SOURCE MATERIAL:

★ ★ ★ ★

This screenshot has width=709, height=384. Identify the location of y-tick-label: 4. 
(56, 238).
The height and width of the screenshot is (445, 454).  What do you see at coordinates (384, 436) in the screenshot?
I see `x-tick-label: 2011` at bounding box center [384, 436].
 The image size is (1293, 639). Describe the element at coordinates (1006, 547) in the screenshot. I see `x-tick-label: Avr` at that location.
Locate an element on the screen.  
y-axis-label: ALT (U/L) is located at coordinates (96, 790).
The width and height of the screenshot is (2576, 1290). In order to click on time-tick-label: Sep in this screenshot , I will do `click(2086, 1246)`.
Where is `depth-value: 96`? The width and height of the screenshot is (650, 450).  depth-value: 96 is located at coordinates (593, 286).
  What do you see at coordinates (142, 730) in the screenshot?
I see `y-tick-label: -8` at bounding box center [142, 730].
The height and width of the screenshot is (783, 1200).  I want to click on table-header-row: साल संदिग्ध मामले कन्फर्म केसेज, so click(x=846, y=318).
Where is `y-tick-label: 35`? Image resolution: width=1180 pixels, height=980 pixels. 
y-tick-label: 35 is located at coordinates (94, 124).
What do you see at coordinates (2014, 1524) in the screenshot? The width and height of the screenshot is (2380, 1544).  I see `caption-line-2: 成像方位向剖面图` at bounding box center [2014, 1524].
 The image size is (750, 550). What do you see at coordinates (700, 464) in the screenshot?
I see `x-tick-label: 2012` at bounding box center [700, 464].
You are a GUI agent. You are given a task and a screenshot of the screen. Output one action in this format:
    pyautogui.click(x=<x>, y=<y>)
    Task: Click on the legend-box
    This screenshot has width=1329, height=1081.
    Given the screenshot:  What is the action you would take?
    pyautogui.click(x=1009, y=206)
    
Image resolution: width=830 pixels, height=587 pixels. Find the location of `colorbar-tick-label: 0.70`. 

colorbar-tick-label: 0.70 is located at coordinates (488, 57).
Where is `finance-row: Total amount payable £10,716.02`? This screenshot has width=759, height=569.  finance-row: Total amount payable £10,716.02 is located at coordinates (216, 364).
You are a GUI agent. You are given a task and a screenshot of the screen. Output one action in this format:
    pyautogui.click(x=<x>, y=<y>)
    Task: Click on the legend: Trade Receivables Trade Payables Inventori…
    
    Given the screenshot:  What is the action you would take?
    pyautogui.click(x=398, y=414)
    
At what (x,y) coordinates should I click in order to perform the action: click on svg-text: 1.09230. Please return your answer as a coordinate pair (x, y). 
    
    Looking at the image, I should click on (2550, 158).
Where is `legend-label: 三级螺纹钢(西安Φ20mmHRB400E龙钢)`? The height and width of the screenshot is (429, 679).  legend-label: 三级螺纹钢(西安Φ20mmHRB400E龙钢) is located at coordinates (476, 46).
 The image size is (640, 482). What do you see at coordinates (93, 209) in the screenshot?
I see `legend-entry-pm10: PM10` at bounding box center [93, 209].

★ ★ ★ ★

WHAT NEEDS TO BE DONE: Copy out every one of the rows above, word for word, without changing anything.

YOUR RESPONSE:
This screenshot has width=709, height=384. Identify the location of y-tick-label: 4. 
(56, 238).
The height and width of the screenshot is (445, 454).  What do you see at coordinates (384, 436) in the screenshot?
I see `x-tick-label: 2011` at bounding box center [384, 436].
 The image size is (1293, 639). Describe the element at coordinates (1006, 547) in the screenshot. I see `x-tick-label: Avr` at that location.
Locate an element on the screen.  
y-axis-label: ALT (U/L) is located at coordinates (96, 790).
The width and height of the screenshot is (2576, 1290). In order to click on time-tick-label: Sep in this screenshot , I will do `click(2086, 1246)`.
Where is `depth-value: 96`? The width and height of the screenshot is (650, 450).  depth-value: 96 is located at coordinates (593, 286).
  What do you see at coordinates (142, 730) in the screenshot?
I see `y-tick-label: -8` at bounding box center [142, 730].
The height and width of the screenshot is (783, 1200).  I want to click on table-header-row: साल संदिग्ध मामले कन्फर्म केसेज, so click(x=846, y=318).
Where is `y-tick-label: 35`? Image resolution: width=1180 pixels, height=980 pixels. 
y-tick-label: 35 is located at coordinates (94, 124).
What do you see at coordinates (2014, 1524) in the screenshot? The width and height of the screenshot is (2380, 1544).  I see `caption-line-2: 成像方位向剖面图` at bounding box center [2014, 1524].
 The image size is (750, 550). What do you see at coordinates (700, 464) in the screenshot?
I see `x-tick-label: 2012` at bounding box center [700, 464].
You are a GUI agent. You are given a task and a screenshot of the screen. Output one action in this format:
    pyautogui.click(x=<x>, y=<y>)
    Task: Click on the legend-box
    This screenshot has width=1329, height=1081.
    Given the screenshot:  What is the action you would take?
    pyautogui.click(x=1009, y=206)
    
Image resolution: width=830 pixels, height=587 pixels. Find the location of `colorbar-tick-label: 0.70`. 

colorbar-tick-label: 0.70 is located at coordinates (488, 57).
Where is `finance-row: Total amount payable £10,716.02`? This screenshot has width=759, height=569.  finance-row: Total amount payable £10,716.02 is located at coordinates (216, 364).
You are a GUI agent. You are given a task and a screenshot of the screen. Output one action in this format:
    pyautogui.click(x=<x>, y=<y>)
    Task: Click on the legend: Trade Receivables Trade Payables Inventori…
    
    Given the screenshot:  What is the action you would take?
    pyautogui.click(x=398, y=414)
    
At what (x,y) coordinates should I click in order to perform the action: click on svg-text: 1.09230. Please return your answer as a coordinate pair (x, y). 
    
    Looking at the image, I should click on (2550, 158).
Where is `legend-label: 三级螺纹钢(西安Φ20mmHRB400E龙钢)`? The height and width of the screenshot is (429, 679).  legend-label: 三级螺纹钢(西安Φ20mmHRB400E龙钢) is located at coordinates (476, 46).
 The image size is (640, 482). What do you see at coordinates (93, 209) in the screenshot?
I see `legend-entry-pm10: PM10` at bounding box center [93, 209].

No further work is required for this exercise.